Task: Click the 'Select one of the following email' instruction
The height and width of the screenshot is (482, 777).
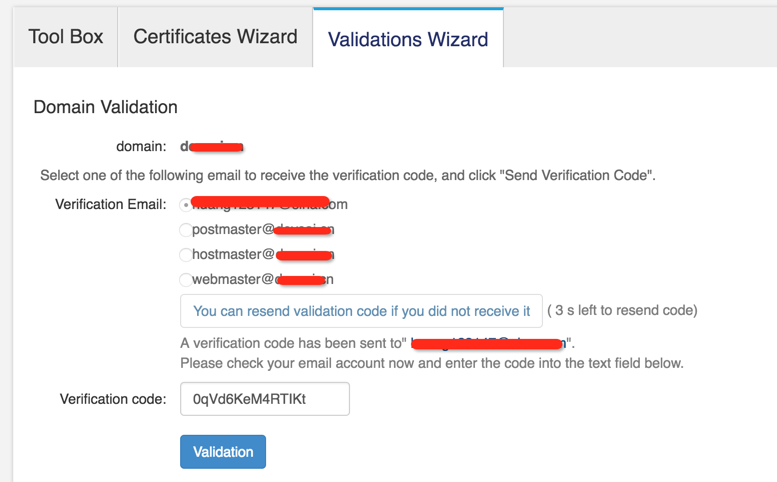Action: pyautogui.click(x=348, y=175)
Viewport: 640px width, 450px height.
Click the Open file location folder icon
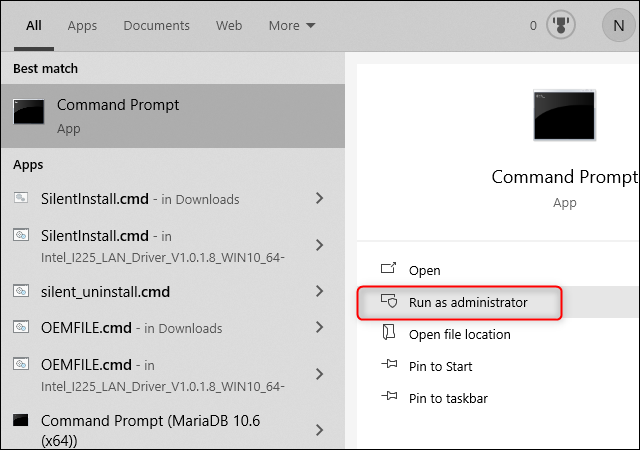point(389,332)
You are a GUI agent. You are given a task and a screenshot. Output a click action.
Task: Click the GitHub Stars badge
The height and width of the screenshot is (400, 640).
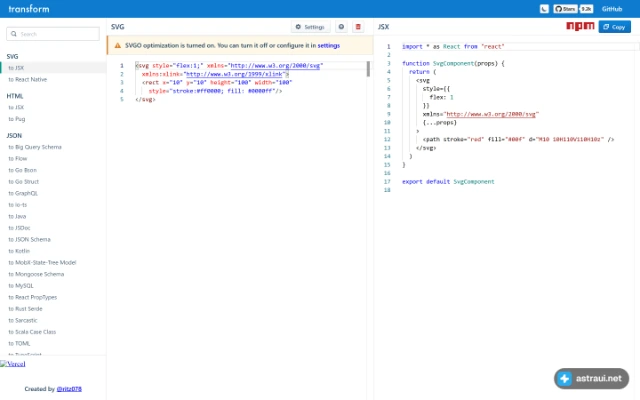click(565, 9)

⁂

Zadanie do wykonania: Proszę przedstawić w formie listy numerowanej fragment zapisów od wiersza zawierającego „Viewport: 640px width, 450px height.” do wiersza zawierającego „point(389,332)” włącznie. Należy pominąć puste wiersze, a obrazów nie uwzględniać w odpowiedzi.

Rozwiązanie zadania:
1. Viewport: 640px width, 450px height.
2. Click the Open file location folder icon
3. point(389,332)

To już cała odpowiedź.